# [Work task]
Except for the images, repeat the entries below word for word.

Dataset records
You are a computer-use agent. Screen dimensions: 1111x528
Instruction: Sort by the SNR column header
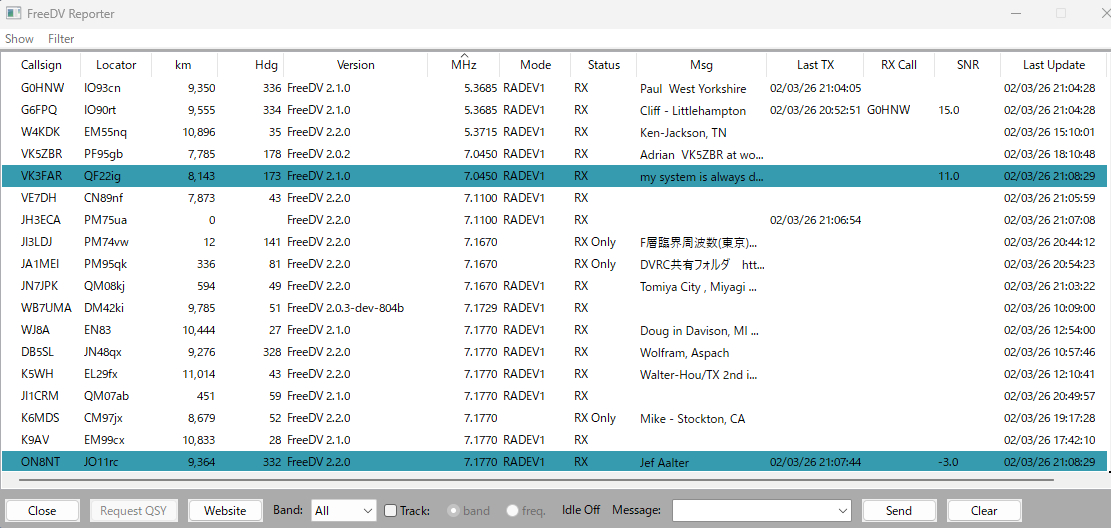click(967, 65)
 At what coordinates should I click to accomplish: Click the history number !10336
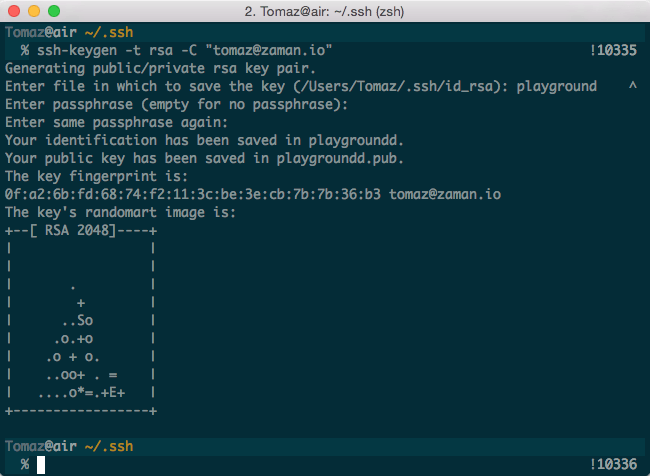613,464
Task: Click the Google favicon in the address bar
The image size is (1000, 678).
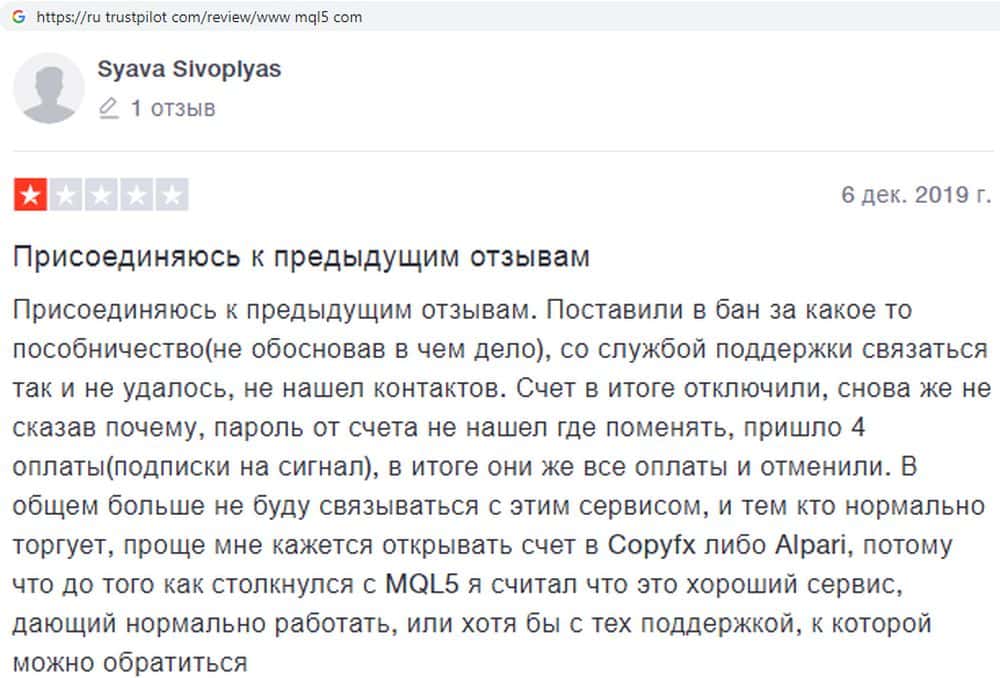Action: [x=18, y=17]
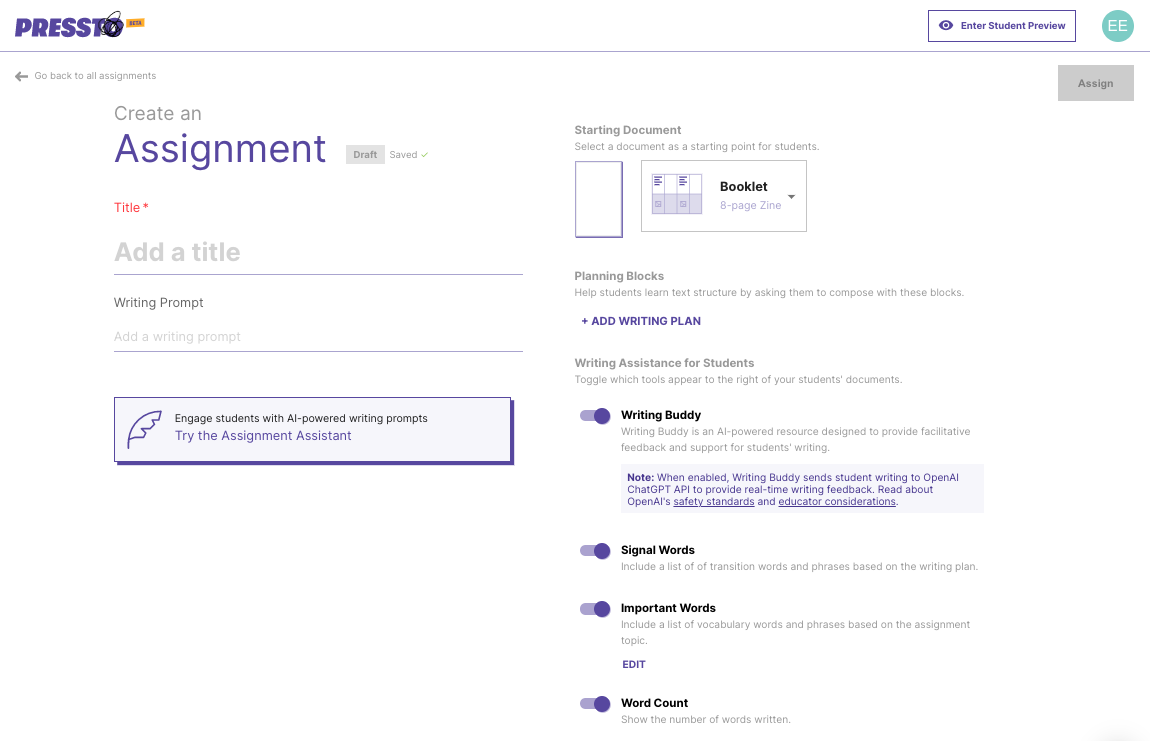Expand the Booklet document dropdown arrow
The width and height of the screenshot is (1150, 741).
(x=791, y=197)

# [Your solution]
You are a computer-use agent. Screen dimensions: 1111x528
Instruction: Sort by the SNR column header
click(967, 65)
 At what coordinates should I click to accomplish: Click the history number !10336
613,464
Task: Click the Google favicon in the address bar
The image size is (1000, 678).
Action: [x=18, y=17]
Expand the Booklet document dropdown arrow
The width and height of the screenshot is (1150, 741).
(x=791, y=197)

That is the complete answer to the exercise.